There are some protozoa (microscopic one-celled animals) that are destroyed by the salts in the flotation process, so we do check a smear under the microscope, too. Overall, though, that’s like checking a handful off a truckload — maybe that truck is full of soybeans, maybe it’s full of motorcycles. You don’t know. That’s why we ask for a bigger sample than the tiny smear.
This is Dr. Don Schmidt (one of nature’s noblemen), who taught me all of the above about 30 years ago. That’s the way I’ve always done it. The centrifuge in the first picture was purchased in 1979 and the old war-horse is still going (the centrifuge, not me… well, me, too, I guess).

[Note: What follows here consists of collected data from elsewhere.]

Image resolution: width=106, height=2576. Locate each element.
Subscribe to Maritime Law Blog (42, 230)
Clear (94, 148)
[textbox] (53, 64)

Imagine my surprise when I attended the gastro-intestinal disease seminar last week and the presenter was selling this as a new idea. He didn’t exactly say it was new; in fact, he said "We’ve known this since the seventies". What was news to me was how few veterinarians have apparently been doing it. You can just look at smears, or you can just let the little eggs float to the top without centrifuging. You miss half of what you’re looking for, but you could do that. Dr. Todd Tams is a GI specialist, and the chief medical officer for the VCA-Antech chain of corporate veterinary hospitals. He made flotation with centrifugation standard practice in the chain just five years ago.
Dr. Schmidt told me what to do, and I’ve been doing it ever since. Unlike some of my other education, which has been superseded by new information, I find I’ve been ahead of the curve by just doing what I learned 30 years ago. How weird is that?